Iraqi premier welcomes truce offer, offensive to go onMarch 31st, 2008 - 4:00 am ICT by admin
Baghdad, March 31 (DPA) Iraqi Prime Minister Nouri al-Maliki praised a move by radical Shia cleric, Moqtada al-Sadr, to withdraw his fighters from the streets of Basra and other provinces but the government said an offensive to restore security in some areas would continue. Al-Maliki said in a statement the move was a “step in the right direction” that would hopefully help with stabilizing security and creating a suitable climate for reconstruction.
Military operations launched by Iraqi troops in Basra are not targeting any political or religious groups, including the al-Sadr Bloc, the premier said.
Earlier, Iraqi cabinet spokesman, Ali al-Dabagh, said the move was in the public interest but added that the government was going ahead with reinforcing security and stability.
The cleric urged his followers from the Mahdi Army militia to cooperate with government bodies to achieve security and fight criminals.
Al-Sadr had previously defied a government deadline for Shia fighters to surrender weapons in return for cash by April 8.
The government was urged to stop its raids against members of the Mahdi Army and its political wing, the al-Sadr Bloc, to release detainees and apply the general amnesty law.
A curfew has been partially lifted in Baghdad, except in Shia-dominated districts of al-Sadr City, Khazimiyah and Shula where fighting is still going on, the Dubai-based al-Arabyia television reported.
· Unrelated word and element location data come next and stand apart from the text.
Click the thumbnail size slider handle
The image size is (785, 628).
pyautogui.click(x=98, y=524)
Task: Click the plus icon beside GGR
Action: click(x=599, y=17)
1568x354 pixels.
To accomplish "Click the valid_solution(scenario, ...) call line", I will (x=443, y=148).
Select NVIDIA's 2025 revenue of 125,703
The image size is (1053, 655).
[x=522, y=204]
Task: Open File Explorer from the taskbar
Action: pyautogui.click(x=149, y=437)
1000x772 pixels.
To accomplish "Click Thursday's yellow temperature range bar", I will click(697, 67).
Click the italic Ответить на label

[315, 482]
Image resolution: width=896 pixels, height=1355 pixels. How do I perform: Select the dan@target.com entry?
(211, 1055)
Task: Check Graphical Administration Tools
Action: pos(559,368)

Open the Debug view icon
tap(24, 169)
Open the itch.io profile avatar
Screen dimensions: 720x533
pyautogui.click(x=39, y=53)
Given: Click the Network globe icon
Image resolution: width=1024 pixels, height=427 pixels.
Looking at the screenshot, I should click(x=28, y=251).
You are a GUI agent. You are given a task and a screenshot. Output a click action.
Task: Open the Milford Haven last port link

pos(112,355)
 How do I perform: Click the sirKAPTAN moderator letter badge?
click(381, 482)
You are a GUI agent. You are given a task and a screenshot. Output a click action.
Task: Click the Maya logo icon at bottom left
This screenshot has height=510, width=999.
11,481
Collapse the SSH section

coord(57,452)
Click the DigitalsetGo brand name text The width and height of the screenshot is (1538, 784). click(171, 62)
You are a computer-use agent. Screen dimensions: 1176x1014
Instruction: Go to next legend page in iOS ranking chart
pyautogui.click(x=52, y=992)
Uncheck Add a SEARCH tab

In a separate development, the spokesman for Baghdad’s military command said all areas in the Iraqi capital were receiving services, the Voices of Iraq (VOI) news agency reported.
General Kasim Atta denied that troops were preventing medical supplies from being delivered in some Shia-dominated areas in the capital.
Earlier, a member of the al-Sadr Bloc accused the US and Iraqi troops of preventing medical supplies from being delivered to Sadr City and Shula district in eastern Baghdad, VOI reported.
Salih al-Ikily urged the United Nations special envoy in Iraq to intervene to save the lives of civilians in Shiite-dominated areas in Baghdad.